Страсти Земные — страница 16 из 72

В коридоре и приемной очередь из двух десятков человек в основном пенсионного возраста. Все сидели на заботливо выставленных разномастных стульях, наверняка выдернутых из кабинетов.

— Шеф у себя? — обратился я к милой секретарше, протягивая ей пустую бумажку, — мне срочно.

На моем лице сверкнула обворожительная улыбка, на запястье золотой «Ролекс». Настоящая Швейцария, Зининого отца.

Она смотрела на меня, выпучив глаза. Двое мордоворотов в строгих черных костюмах возле дверей в кабинет незаметно напряглись. По этой бумажке я уже проходил охрану на входе. Школа Лионы: прикид, манеры и легкое внушение. Иногда нелегкое.

— Ты куда это прешь без очереди, рожа твоя наглая! — раздался визгливый женский голос.

В любой очереди найдется такая тетка, «смотрящая» за очередью. Изредка её заменяет тщедушный крикливый пожилой мужик. При всей внешней непохожести их объединяет одно общее качество: обостренное чувство справедливости.

Фиона не Богиня. Та могла глубоко залезать в одного и одновременно «держать» троих-четверых, Фиона — либо глубоко одного, либо поверхностно троих. В данный момент она глубоко обрабатывала девушку, чтобы секретарша увидела именно ту неотложность, которую шеф ждет с особым нетерпением.

— Напялил галстук, хвостик подвязал и думаешь все можно!? Люди часами сидят, а он без очереди лезет! Люди, гляньте на него, где справедливость!? — толстая тетка стояла, призывно оглядывая людей и победно посматривая на меня.

По толпе пробежали шепотки:

— …действительно.

— Где это видано, я больше часа сижу…

— И тут блат! Это чиновничий беспредел какой-то!

Назревал русский бунт «бессмысленный и беспощадный». Что бы я сейчас ни сказал, все повернется против меня. Секретарша, как назло, тупила, не могла быстро выбрать наиболее безотлагательное дело. Все грозило сорваться. Если народ начнет орать, то мной близко заинтересуются охранники, придется прервать обработку девушки. Всплывет бумажка и тогда… как я упустил из внимания реакцию очереди? Не подумал о количестве желающих попасть на прием.

— Заткнись, Семеновна! Чего людей баламутишь, — неожиданно высказался охранник, — каждый прием от тебя проблемы. Верочка разберется с… господином. А дальше наша забота, мы здесь порядок обеспечиваем, а не ты.

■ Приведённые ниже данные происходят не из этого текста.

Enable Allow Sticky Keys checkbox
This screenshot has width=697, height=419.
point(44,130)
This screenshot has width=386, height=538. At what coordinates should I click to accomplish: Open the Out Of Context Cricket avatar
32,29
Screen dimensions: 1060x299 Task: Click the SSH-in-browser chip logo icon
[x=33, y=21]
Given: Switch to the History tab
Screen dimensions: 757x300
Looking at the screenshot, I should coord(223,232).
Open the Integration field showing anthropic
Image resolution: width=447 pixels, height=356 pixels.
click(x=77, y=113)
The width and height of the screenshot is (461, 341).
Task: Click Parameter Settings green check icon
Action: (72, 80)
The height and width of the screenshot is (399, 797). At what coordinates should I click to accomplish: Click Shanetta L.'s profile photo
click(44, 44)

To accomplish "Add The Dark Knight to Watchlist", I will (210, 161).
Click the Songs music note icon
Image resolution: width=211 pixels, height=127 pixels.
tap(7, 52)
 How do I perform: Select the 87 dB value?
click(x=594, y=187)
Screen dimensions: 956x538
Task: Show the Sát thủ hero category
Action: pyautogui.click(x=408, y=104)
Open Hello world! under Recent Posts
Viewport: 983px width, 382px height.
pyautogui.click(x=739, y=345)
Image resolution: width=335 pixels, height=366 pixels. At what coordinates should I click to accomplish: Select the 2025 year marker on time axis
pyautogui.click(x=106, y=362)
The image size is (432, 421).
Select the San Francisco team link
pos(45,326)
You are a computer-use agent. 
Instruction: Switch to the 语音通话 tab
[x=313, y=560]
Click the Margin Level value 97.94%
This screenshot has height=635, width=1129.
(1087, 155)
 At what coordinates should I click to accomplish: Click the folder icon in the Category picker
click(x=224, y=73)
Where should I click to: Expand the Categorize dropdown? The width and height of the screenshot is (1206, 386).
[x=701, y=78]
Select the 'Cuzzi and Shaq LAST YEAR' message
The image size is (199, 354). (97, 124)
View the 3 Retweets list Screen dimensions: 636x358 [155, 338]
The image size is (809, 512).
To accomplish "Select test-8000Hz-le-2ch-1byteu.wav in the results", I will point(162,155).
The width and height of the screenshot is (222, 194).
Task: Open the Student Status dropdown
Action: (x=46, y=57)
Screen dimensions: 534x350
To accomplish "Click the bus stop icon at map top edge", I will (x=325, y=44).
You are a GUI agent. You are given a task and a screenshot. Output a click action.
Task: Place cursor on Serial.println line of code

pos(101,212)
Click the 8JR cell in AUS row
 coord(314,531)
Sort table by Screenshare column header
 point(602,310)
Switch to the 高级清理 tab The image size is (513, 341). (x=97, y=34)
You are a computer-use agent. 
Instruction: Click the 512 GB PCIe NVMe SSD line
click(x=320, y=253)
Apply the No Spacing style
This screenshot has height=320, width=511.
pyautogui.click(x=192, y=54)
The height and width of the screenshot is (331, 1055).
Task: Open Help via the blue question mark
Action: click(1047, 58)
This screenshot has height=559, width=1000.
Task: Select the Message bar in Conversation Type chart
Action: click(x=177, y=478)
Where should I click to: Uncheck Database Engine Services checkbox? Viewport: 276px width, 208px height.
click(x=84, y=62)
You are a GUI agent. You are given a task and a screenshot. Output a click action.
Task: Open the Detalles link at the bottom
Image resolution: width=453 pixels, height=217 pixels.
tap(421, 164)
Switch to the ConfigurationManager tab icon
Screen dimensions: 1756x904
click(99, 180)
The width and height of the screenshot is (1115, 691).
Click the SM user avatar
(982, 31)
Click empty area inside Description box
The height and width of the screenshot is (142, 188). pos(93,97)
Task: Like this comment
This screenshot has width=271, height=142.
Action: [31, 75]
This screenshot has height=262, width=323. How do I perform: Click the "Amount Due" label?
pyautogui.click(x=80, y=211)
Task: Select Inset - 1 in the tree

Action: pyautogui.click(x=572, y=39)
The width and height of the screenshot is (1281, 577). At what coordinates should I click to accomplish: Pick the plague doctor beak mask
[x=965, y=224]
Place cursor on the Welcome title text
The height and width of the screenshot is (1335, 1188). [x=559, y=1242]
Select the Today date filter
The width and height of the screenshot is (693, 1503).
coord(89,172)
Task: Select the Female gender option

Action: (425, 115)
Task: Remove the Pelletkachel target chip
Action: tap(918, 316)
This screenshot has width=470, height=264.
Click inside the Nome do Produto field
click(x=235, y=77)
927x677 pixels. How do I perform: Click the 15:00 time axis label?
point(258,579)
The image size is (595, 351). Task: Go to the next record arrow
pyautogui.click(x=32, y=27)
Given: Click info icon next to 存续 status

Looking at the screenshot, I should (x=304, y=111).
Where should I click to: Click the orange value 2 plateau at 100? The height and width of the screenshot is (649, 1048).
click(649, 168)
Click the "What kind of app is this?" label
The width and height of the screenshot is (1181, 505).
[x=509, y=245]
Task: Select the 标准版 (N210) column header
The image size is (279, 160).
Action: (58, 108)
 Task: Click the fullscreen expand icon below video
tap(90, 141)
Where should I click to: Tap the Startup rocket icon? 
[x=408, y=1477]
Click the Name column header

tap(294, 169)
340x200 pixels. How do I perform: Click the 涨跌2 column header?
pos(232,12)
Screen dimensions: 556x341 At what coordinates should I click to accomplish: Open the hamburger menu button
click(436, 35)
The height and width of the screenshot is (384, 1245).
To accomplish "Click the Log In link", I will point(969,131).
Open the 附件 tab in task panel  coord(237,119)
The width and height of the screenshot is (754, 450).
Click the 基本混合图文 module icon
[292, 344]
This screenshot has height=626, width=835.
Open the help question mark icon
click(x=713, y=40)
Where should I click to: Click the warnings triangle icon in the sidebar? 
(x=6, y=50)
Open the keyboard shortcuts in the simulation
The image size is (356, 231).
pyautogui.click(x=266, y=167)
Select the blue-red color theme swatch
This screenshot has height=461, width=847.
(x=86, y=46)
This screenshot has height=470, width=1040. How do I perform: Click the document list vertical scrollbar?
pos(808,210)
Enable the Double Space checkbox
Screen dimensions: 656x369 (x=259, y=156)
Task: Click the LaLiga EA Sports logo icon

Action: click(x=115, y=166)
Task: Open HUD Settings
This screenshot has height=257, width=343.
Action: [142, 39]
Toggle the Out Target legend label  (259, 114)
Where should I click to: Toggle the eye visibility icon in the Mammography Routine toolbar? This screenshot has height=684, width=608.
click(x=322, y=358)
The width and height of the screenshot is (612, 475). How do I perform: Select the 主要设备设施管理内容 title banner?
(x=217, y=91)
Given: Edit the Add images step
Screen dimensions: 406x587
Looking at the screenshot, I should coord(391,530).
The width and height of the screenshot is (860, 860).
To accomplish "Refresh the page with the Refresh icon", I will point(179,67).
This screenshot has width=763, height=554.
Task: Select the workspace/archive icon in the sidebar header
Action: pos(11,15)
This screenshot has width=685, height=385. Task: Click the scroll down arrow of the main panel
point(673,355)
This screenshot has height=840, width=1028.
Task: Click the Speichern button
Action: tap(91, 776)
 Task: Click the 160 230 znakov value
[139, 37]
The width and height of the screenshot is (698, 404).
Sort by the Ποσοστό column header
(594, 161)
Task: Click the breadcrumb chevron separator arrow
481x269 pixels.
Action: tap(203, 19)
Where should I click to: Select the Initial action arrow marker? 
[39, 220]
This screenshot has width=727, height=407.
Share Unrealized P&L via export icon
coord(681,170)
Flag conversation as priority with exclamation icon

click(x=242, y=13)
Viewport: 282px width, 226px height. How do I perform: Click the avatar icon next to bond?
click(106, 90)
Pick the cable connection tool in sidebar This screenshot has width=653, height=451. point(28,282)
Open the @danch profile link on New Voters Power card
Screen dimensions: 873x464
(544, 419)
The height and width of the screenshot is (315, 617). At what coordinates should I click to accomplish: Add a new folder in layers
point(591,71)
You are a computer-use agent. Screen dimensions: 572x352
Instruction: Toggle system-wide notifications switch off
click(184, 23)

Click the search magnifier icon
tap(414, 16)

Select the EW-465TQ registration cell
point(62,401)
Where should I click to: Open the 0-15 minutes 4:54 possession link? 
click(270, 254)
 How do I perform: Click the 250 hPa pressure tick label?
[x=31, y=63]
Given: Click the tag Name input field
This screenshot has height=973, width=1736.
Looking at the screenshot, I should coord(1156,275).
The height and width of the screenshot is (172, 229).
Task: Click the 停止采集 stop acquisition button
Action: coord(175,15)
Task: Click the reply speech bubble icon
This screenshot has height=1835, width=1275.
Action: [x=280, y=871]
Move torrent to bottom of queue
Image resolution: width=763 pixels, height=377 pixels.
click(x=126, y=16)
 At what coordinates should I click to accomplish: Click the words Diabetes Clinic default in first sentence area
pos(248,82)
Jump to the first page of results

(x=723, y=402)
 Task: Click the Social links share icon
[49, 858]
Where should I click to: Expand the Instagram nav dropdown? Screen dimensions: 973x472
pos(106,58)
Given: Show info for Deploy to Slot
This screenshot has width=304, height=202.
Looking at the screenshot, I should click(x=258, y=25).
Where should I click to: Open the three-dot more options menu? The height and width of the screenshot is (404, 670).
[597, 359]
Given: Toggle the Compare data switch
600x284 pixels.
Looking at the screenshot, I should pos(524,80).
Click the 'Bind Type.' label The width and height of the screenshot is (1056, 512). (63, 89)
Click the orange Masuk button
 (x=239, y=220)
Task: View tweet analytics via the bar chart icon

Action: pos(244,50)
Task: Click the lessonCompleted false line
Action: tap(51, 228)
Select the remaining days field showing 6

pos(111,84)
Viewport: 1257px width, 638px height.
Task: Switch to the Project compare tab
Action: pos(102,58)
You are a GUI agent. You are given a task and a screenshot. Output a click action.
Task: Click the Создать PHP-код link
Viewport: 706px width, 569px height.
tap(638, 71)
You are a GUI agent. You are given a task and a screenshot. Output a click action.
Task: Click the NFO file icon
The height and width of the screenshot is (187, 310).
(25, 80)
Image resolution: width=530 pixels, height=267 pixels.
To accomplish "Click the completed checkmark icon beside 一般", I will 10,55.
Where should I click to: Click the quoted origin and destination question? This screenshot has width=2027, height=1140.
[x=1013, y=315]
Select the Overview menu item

Не обращая внимания на набравшую полную грудь Семеновну, повернулся к Верочке:

— Чего застыла, видишь, очередь волнуется.

— Развелось тут вас, к народному избраннику не пускаете! — не сдавалась женщина, впрочем, уже не так громко, с опаской, — отгородились от народа его слуги… — еще тише под тяжелым взглядом второго телохранителя. Народ безмолвствовал.

«Строго у них», успел подумать и услышал долгожданный голос Верочки:

— Секундочку, мальчики, я с Виктором Леонидовичем свяжусь, — сказала, поднимая трубку селектора, всей доступной мимикой показывая: «Большой человек!» и кокетливо поглядывая на меня. Как только удается все это делать одновременно?

— Виктор Леонидович, извините, что отрываю, но очень срочное дело, — говорила Верочка в трубку. Дальше громкость понизила почти до шепота, но я расслышал, — вы просили в любое время. Пришел человек от Аракеляна. Откуда я знаю, почему не позвонил, мне неудобно спрашивать. Хорошо… хорошо. Я поняла, — с этими словами положила трубку.

Обратилась ко мне с лучезарной улыбкой:

— Подождите, пожалуйста, минутку. Виктор Леонидович отпустит посетителя и вызовет вас.

Я улыбнулся очаровательней, чем она.

— Простите, сразу заходите, как только посетитель выйдет, — засмущавшись, поправилась девушка. Не хватало, чтоб Седой успел позвонить этому Аракеляну! При посетителе звонить точно не станет.

Охранники снова насторожились и к ним устремились две фиолетовые ниточки. Расслабились. Я забрал бумагу с Вериного стола.

Из дверей спиной вышел довольный худой старик весь обвешанный орденами и медалями:

— Спасибо, Виктор Леонидович, что не забываете нас, ветеранов, доброго вам здоровья! — победно повернулся и шаркающей, но гордой походкой побрел из приемной.

— Ребятки, закройте дверь и никого не впускайте — распоряжение Виктора Леонидовича, — шепнул я молодцам, проскальзывая в открытую дверь.

— Какого х… — оторвался Седой от набора номера и замер. Лицо плавно расплылось в доброжелательной улыбке.

— Вы телефон отключите, Виктор Леонидович. На всякий случай, — сказал я, разваливаясь на ближайшем к столу начальника стуле.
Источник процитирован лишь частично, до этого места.